KITCHENER -- Region of Waterloo Public Health reported the first COVID-19 death since the end of October on Monday as local case numbers continued to surge.

The last death from the disease was reported at the end of October.

The region's online COVID-19 dashboard showed that there were another 53 cases identified on Monday, bringing the region's local total to 2,759. More than 300 of those have been reported in the last week alone, a trend that contributed to the region being placed in the province's orange zone.

The latest update also showed that the number of resolved cases rose by 56 to 2,280, while the death toll rose to 122.

That leaves 357 active cases in the region, a number that has climbed significantly over the past couple months. On the date of the last COVID-19 death in the region, there were just over 100 active cases.

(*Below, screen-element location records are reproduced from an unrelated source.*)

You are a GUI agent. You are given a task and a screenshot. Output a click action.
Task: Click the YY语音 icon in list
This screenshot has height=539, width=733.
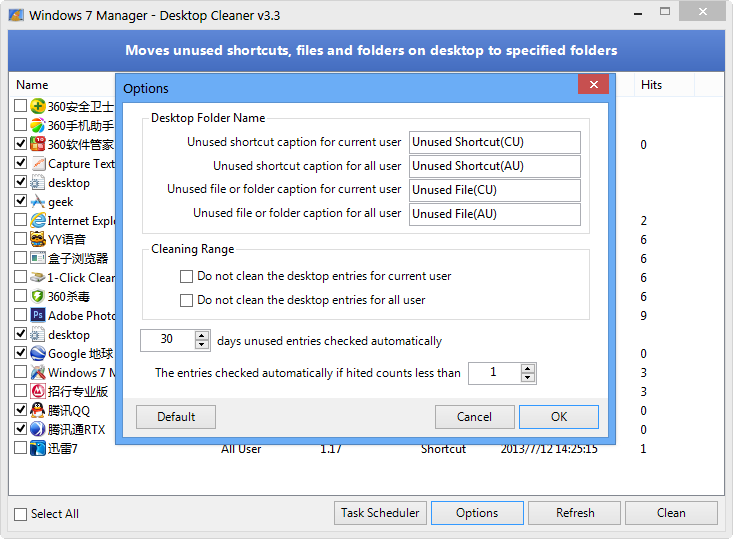[x=38, y=239]
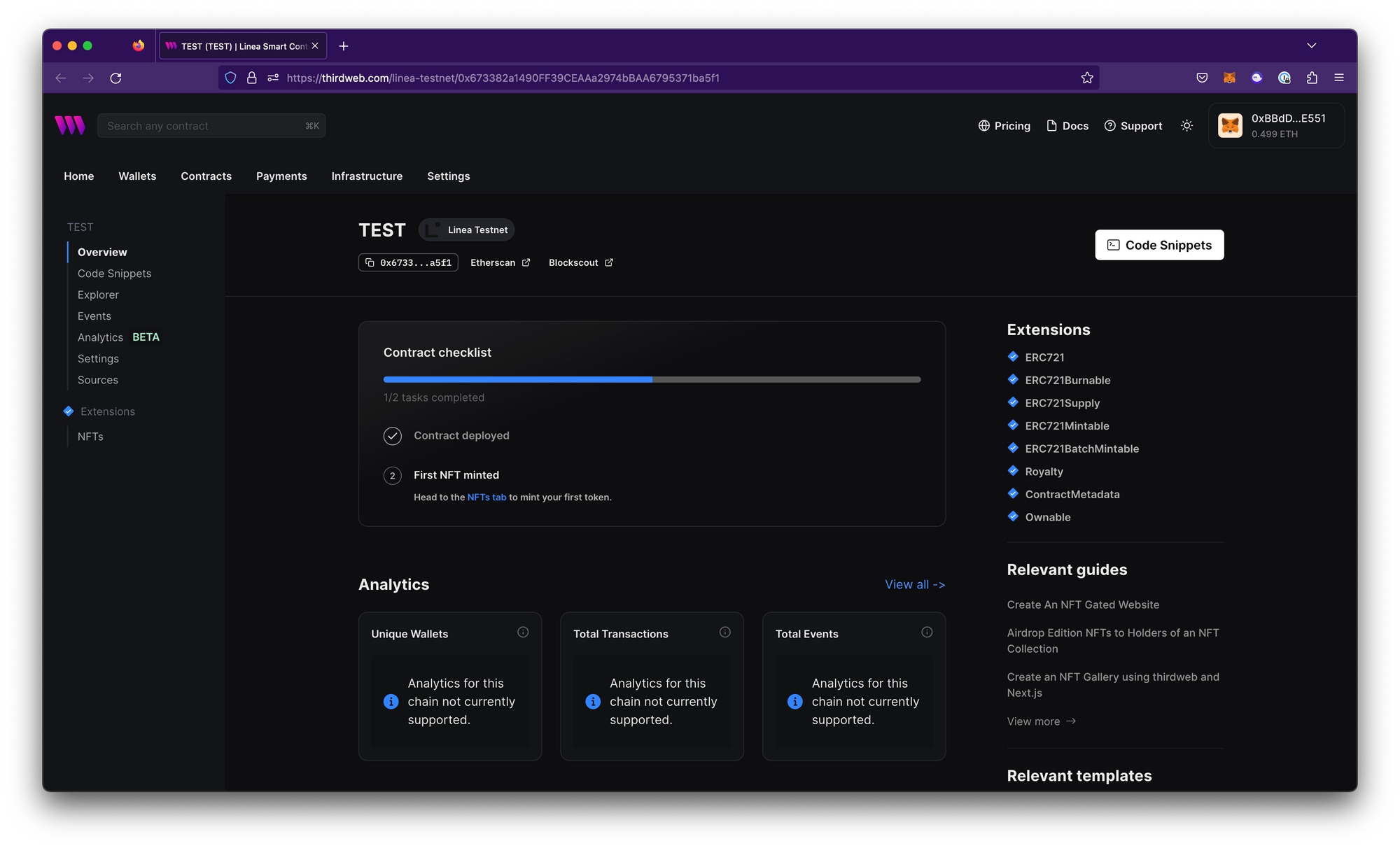Click the Contract deployed checkmark

pos(393,436)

Of the 357 active cases, 11 are in hospital.

On Monday, two of the region's key COVID-19 indicators remained past the threshold that would move the region to the red zone. Public health officials said Friday that the region could be escalated to that zone as early as this week.

The positivity rate in Waterloo Region remained at 3.6 per cent on Monday, while its reproductive estimate stayed put at 1.5 new infections per case. The criteria for a region to enter the red zone is a positivity rate of 2.5 per cent or more and a reproductive estimate of 1.2 or higher.

Public health officials also said last week that the region's weekly incidence rate had reached 46 cases per 100,000 people, a number that would also qualify the region to be put into the red zone.